Mme Nassimah Dindar. Mes chers collègues, la politique exige la rigueur budgétaire, je n’en doute pas, mais elle exige aussi une certaine philosophie. Autant la France met en place des allocations universelles de solidarité, autant il me semble que nous tous, êtres humains, avons droit à la santé et aux soins de manière universelle. C’est en tous les cas le principe philosophique que nous devons défendre. C’est pourquoi, avec beaucoup d’amitié, mon cher collègue, il me faut vous dire que je voterai contre ces amendements. (Applaudissements sur les travées du groupe La République En Marche, du groupe socialiste et républicain et du groupe communiste républicain citoyen et écologiste.)

M. le président. Je mets aux voix les amendements identiques nos II-171 et II-216 rectifié.

J’ai été saisi d’une demande de scrutin public émanant du groupe La République En Marche.

Je rappelle que l’avis de la commission est favorable et que celui du Gouvernement est défavorable.

Il va être procédé au scrutin dans les conditions fixées par l’article 56 du règlement.

Le scrutin est ouvert.

(Le scrutin a lieu.)

M. le président. Personne ne demande plus à voter ?…

Le scrutin est clos.

J’invite Mmes et MM. les secrétaires à procéder au dépouillement du scrutin.

(Il est procédé au dépouillement du scrutin.)
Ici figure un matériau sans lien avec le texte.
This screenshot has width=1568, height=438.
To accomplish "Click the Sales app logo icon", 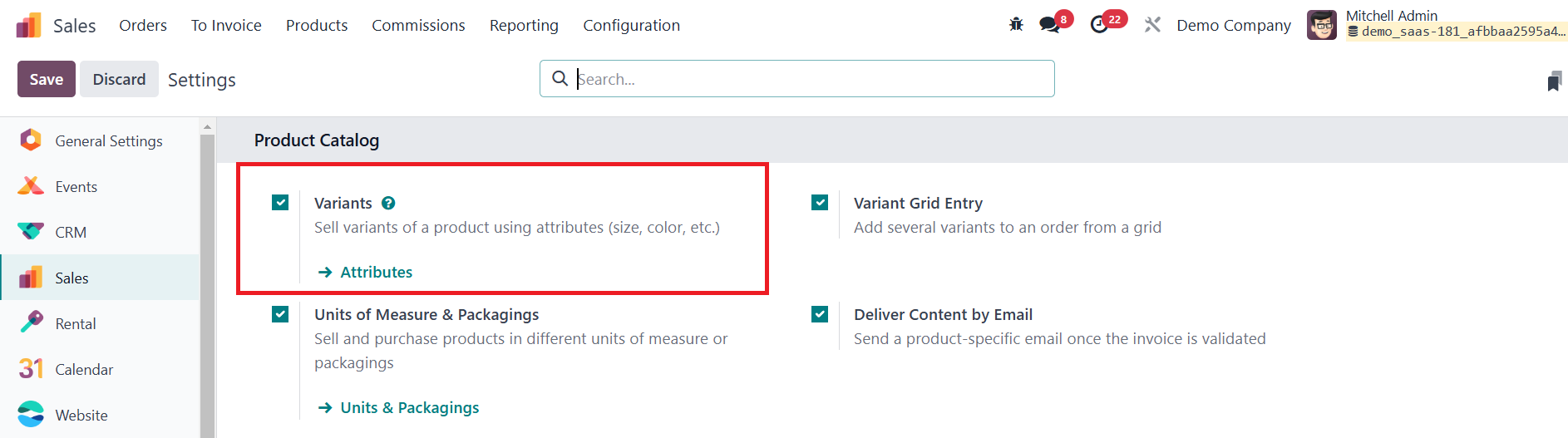I will [29, 26].
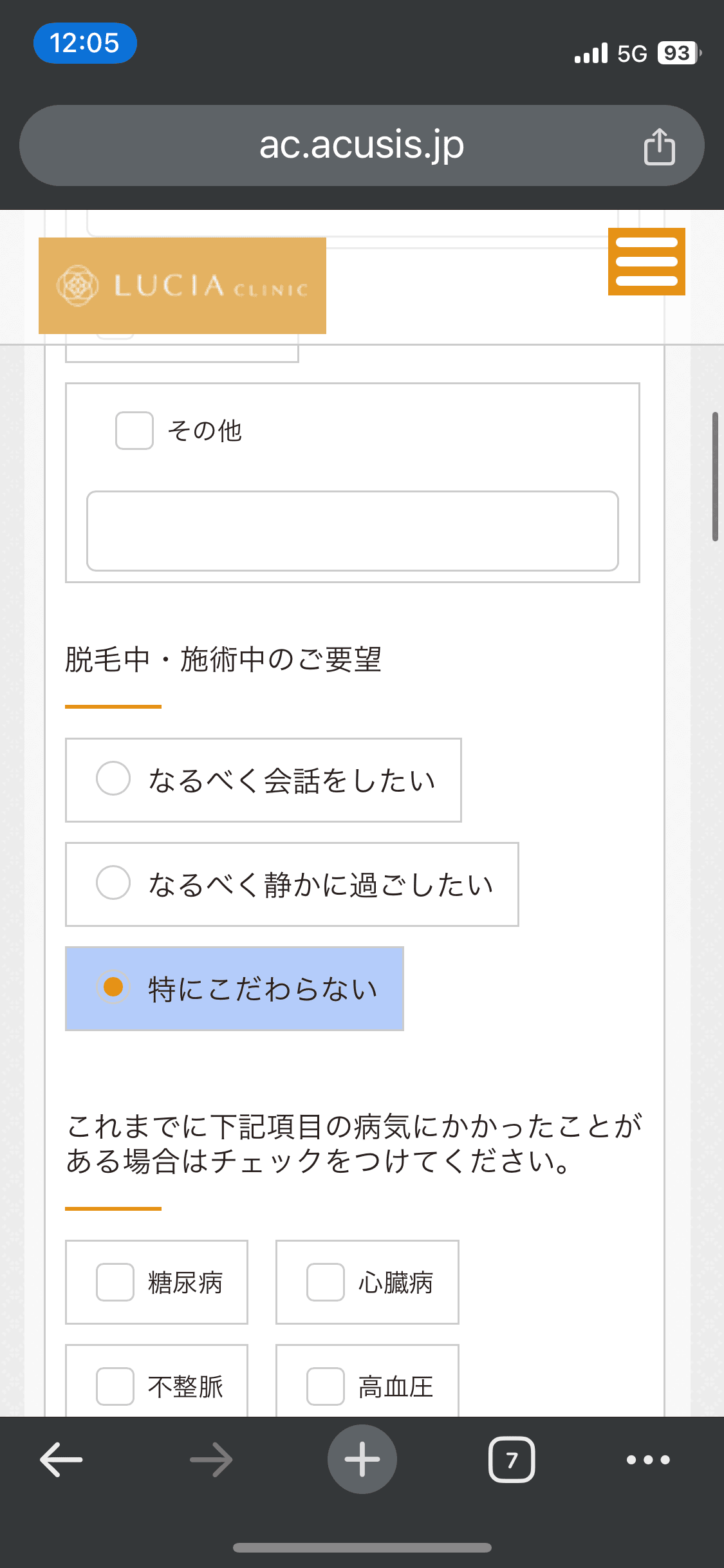Select 特にこだわらない radio option
Image resolution: width=724 pixels, height=1568 pixels.
[113, 987]
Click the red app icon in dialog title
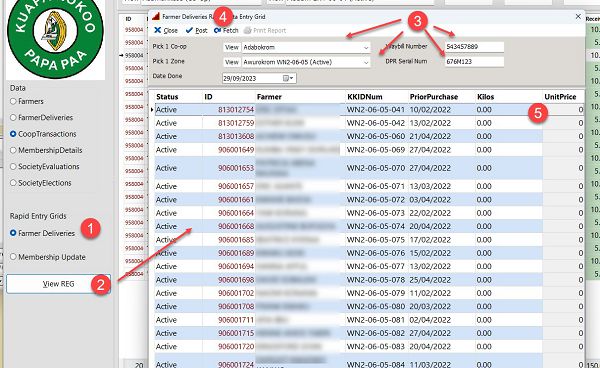 (x=156, y=16)
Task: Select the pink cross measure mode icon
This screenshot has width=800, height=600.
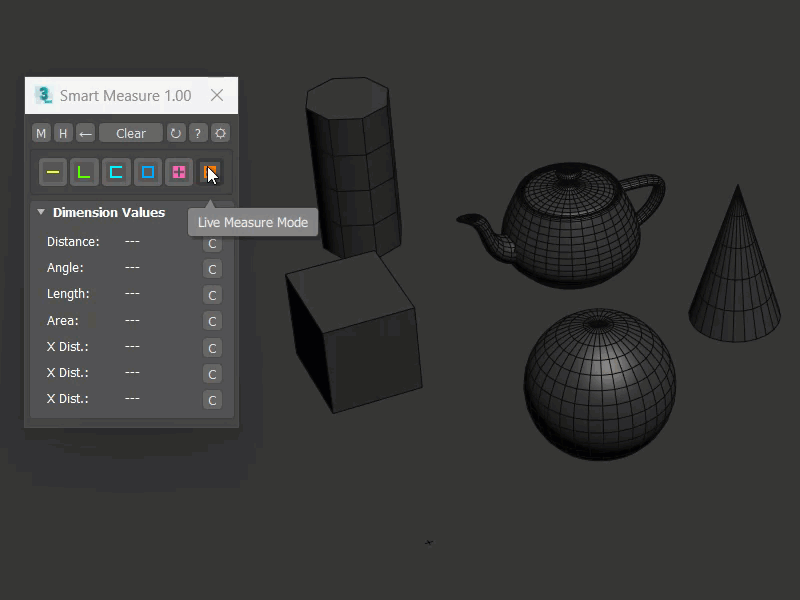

M. le président. Voici, compte tenu de l’ensemble des délégations de vote accordées par les sénateurs aux groupes politiques et notifiées à la présidence, le résultat du scrutin n° 34 :

Nombre de votants 337
Nombre de suffrages exprimés 312
Pour l’adoption 164
Contre 148

Le Sénat a adopté. (Applaudissements sur les travées du groupe Les Républicains – M. le rapporteur spécial et M. Joël Guerriau applaudissent également.)

Nous allons procéder au vote des crédits de la mission « Santé », figurant à l’état B.

Je mets aux voix ces crédits, modifiés.